Return the data below in full, matching every line exactly.

-------

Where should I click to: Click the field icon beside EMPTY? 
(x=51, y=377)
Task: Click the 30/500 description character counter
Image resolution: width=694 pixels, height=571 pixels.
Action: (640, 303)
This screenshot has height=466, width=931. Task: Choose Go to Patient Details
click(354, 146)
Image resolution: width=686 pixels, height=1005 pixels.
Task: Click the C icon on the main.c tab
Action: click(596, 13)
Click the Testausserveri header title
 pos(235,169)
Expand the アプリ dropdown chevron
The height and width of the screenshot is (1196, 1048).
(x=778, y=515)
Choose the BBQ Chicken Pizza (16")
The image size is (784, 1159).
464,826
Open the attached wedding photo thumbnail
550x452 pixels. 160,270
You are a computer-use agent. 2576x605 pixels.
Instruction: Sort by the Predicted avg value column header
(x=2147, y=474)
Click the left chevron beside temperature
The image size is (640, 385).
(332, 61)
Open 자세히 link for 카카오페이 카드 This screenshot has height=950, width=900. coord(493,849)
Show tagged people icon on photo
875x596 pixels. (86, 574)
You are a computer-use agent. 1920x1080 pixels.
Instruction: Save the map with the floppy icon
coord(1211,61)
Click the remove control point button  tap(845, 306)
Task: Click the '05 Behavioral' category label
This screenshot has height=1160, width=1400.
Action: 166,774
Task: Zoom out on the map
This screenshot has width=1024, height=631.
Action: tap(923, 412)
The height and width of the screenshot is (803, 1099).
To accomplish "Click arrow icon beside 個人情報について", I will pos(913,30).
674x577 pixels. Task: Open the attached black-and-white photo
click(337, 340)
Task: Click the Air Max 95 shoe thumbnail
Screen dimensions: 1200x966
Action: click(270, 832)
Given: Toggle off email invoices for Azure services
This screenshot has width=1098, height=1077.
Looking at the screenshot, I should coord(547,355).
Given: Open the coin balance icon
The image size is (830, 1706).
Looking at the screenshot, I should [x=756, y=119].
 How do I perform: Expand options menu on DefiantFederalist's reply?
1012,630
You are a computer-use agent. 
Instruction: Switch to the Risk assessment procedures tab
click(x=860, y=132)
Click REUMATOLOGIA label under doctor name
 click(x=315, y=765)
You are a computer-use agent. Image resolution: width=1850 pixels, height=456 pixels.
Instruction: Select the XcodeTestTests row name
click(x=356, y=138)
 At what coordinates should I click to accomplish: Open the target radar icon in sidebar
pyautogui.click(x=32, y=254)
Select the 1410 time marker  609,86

-------

▶ **Task output**:
Where should I click to: Click the field icon beside EMPTY? 
(x=51, y=377)
Task: Click the 30/500 description character counter
Image resolution: width=694 pixels, height=571 pixels.
Action: (640, 303)
This screenshot has height=466, width=931. Task: Choose Go to Patient Details
click(354, 146)
Image resolution: width=686 pixels, height=1005 pixels.
Task: Click the C icon on the main.c tab
Action: click(596, 13)
Click the Testausserveri header title
 pos(235,169)
Expand the アプリ dropdown chevron
The height and width of the screenshot is (1196, 1048).
(x=778, y=515)
Choose the BBQ Chicken Pizza (16")
The image size is (784, 1159).
464,826
Open the attached wedding photo thumbnail
550x452 pixels. 160,270
You are a computer-use agent. 2576x605 pixels.
Instruction: Sort by the Predicted avg value column header
(x=2147, y=474)
Click the left chevron beside temperature
The image size is (640, 385).
(332, 61)
Open 자세히 link for 카카오페이 카드 This screenshot has height=950, width=900. coord(493,849)
Show tagged people icon on photo
875x596 pixels. (86, 574)
You are a computer-use agent. 1920x1080 pixels.
Instruction: Save the map with the floppy icon
coord(1211,61)
Click the remove control point button  tap(845, 306)
Task: Click the '05 Behavioral' category label
This screenshot has height=1160, width=1400.
Action: 166,774
Task: Zoom out on the map
This screenshot has width=1024, height=631.
Action: tap(923, 412)
The height and width of the screenshot is (803, 1099).
To accomplish "Click arrow icon beside 個人情報について", I will pos(913,30).
674x577 pixels. Task: Open the attached black-and-white photo
click(337, 340)
Task: Click the Air Max 95 shoe thumbnail
Screen dimensions: 1200x966
Action: click(270, 832)
Given: Toggle off email invoices for Azure services
This screenshot has width=1098, height=1077.
Looking at the screenshot, I should coord(547,355).
Given: Open the coin balance icon
The image size is (830, 1706).
Looking at the screenshot, I should [x=756, y=119].
 How do I perform: Expand options menu on DefiantFederalist's reply?
1012,630
You are a computer-use agent. 
Instruction: Switch to the Risk assessment procedures tab
click(x=860, y=132)
Click REUMATOLOGIA label under doctor name
 click(x=315, y=765)
You are a computer-use agent. Image resolution: width=1850 pixels, height=456 pixels.
Instruction: Select the XcodeTestTests row name
click(x=356, y=138)
 At what coordinates should I click to accomplish: Open the target radar icon in sidebar
pyautogui.click(x=32, y=254)
Select the 1410 time marker  609,86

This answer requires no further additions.